Il panorama delle pensioni italiane si arricchisce di novità significative nel 2026, con l’introduzione di aumenti per coloro che hanno cessato l’attività lavorativa tra il 2021 e il 2024. Questo cambiamento, che ha generato un acceso dibattito, si fonda su un meccanismo di supplemento di pensione, concepito per valorizzare i contributi aggiuntivi versati da chi ha continuato a lavorare anche dopo il pensionamento.
Come funziona il supplemento di pensione?
È fondamentale chiarire che l’aumento non è automatico e si applica esclusivamente a chi ha accumulato nuovi contributi dopo la decorrenza della pensione. In altre parole, per poter beneficiare di questo incremento, è necessario aver continuato a lavorare e a versare contributi. Il supplemento può essere richiesto ogni cinque anni dalla data di inizio della pensione o dall’ultimo supplemento ricevuto, oppure una sola volta nella vita dopo due anni.
Aumento per i pensionati: chi ne ha diritto?
Questa opportunità è riservata a chi ha raggiunto l’età pensionabile, fissata a 67 anni per i lavoratori dipendenti. I beneficiari possono includere titolari di pensione principale, pensione supplementare o assegno ordinario di invalidità, iscritti all’AGO, alle gestioni speciali, alla Gestione separata o alle gestioni ex Enpals. È interessante notare che anche coloro che sono andati in pensione tramite cumulo o totalizzazione possono richiedere il supplemento, a condizione di aver versato nuovi contributi in una delle gestioni coinvolte.
Il 2026 si preannuncia quindi come un anno cruciale per chi ha lasciato il lavoro in quel periodo, poiché si apre la prima finestra temporale utile per richiedere il ricalcolo dell’assegno. L’aumento dell’assegno pensionistico dipende esclusivamente dai contributi versati dopo il pensionamento, risultando più significativo per chi ha lavorato a lungo o ha percepito redditi più elevati.
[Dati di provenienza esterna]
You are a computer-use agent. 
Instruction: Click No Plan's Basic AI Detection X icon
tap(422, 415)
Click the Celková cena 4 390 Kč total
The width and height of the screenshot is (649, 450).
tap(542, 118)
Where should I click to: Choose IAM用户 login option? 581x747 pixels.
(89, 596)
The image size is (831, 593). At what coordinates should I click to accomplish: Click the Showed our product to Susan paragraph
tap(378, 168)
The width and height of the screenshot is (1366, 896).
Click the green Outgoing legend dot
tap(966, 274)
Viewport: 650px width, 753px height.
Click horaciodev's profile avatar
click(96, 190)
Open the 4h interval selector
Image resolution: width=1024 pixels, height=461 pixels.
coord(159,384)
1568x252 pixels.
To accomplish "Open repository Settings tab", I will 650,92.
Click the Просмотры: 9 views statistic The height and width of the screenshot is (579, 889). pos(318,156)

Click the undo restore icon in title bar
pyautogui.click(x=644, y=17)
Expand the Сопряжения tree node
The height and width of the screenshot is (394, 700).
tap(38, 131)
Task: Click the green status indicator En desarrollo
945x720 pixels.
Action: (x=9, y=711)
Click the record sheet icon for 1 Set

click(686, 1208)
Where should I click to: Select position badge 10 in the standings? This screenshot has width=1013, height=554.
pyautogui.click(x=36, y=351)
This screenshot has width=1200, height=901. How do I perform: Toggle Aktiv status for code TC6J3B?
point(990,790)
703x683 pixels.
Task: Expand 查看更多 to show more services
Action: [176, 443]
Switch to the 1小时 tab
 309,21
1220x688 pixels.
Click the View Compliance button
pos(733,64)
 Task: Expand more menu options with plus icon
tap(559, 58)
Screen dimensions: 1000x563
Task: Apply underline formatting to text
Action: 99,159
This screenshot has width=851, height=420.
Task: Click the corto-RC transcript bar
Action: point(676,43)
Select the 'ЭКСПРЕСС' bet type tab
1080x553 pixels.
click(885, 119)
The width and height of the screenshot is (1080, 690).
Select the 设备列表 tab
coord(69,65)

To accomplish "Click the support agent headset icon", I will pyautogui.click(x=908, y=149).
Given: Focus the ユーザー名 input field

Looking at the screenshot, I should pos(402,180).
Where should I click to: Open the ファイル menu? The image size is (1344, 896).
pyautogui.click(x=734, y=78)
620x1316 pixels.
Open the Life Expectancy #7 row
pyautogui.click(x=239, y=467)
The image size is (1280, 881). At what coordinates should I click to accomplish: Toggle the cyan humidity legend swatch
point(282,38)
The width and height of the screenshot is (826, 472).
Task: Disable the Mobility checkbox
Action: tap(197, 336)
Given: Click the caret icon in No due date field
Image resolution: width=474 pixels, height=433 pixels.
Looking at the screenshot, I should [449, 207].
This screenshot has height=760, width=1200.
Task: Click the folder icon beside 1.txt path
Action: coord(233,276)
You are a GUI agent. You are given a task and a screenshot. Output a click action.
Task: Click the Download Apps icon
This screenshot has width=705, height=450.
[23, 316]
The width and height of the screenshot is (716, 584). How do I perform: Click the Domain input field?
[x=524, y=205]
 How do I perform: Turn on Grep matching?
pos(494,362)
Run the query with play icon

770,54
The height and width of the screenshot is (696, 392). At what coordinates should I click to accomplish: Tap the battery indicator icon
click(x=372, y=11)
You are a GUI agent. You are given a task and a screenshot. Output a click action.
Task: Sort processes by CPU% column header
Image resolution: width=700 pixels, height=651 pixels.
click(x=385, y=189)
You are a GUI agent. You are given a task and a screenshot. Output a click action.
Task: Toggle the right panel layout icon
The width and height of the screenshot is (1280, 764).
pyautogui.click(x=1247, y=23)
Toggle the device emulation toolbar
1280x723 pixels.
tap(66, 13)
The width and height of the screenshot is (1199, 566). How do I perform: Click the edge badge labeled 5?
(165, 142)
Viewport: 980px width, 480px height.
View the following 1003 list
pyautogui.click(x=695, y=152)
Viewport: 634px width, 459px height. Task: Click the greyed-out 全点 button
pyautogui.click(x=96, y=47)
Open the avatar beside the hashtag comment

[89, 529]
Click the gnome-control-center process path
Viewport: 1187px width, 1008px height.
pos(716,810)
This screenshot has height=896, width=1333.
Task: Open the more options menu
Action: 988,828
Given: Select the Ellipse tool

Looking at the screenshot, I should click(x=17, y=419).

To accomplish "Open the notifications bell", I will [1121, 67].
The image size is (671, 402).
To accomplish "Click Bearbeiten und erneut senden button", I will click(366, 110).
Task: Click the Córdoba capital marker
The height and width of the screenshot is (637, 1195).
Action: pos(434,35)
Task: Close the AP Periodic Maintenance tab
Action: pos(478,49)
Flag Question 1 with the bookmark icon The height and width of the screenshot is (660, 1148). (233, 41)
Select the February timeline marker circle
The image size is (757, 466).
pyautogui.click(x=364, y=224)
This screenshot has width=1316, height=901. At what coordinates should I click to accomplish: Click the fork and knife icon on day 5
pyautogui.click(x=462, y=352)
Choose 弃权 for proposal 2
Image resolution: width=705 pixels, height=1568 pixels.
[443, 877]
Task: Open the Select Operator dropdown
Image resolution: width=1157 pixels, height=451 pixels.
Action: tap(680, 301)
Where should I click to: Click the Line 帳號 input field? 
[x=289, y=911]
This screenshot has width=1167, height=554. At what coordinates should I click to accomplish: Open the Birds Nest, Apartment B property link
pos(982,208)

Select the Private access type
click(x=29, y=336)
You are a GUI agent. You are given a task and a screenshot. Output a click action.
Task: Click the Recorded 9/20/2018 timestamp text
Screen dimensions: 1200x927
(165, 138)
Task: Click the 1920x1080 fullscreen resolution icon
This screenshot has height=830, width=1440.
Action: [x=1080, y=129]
Il sistema distingue tra i contributi maturati fino al 31 dicembre 2011, valorizzati con il metodo originario, e quelli successivi, calcolati con il sistema contributivo.
Esempio pratico di incremento pensionistico
Per comprendere l’impatto di questo supplemento, consideriamo un esempio pratico. Immaginiamo un pensionato che ha lavorato un anno dopo il pensionamento, guadagnando un reddito lordo di 30.000 euro. In questo caso, i contributi versati ammonterebbero a 9.900 euro, corrispondenti al 33%. Presentando la domanda a 69 anni, si applica un coefficiente di trasformazione del 6,024%, il che si traduce in un aumento annuo di circa 596 euro. Questo incremento mensile, distribuito su tredici mensilità, si aggira intorno ai 46 euro lordi, che andranno a sommarsi stabilmente all’assegno pensionistico.
Se il lavoro post-pensionamento si protrae per due anni, i contributi aumentano a 19.800 euro, portando a un incremento annuo che supera i 1.190 euro, con circa 92 euro mensili aggiuntivi. È importante sottolineare che il supplemento non viene riconosciuto automaticamente; deve essere richiesto attraverso i canali telematici dell’INPS, come il portale online, il Contact center o tramite un patronato.
Tempistiche e modalità di richiesta
In caso di approvazione, l’aumento decorre dal primo giorno del mese successivo alla presentazione della domanda, senza possibilità di ottenere arretrati. Per questo motivo, è cruciale presentare la richiesta non appena si apre la finestra utile, per non perdere importi che non potranno essere recuperati. Con queste novità, il sistema pensionistico italiano continua a evolversi, cercando di rispondere alle esigenze di chi ha dedicato anni al lavoro e ora si appresta a godere dei frutti del proprio impegno.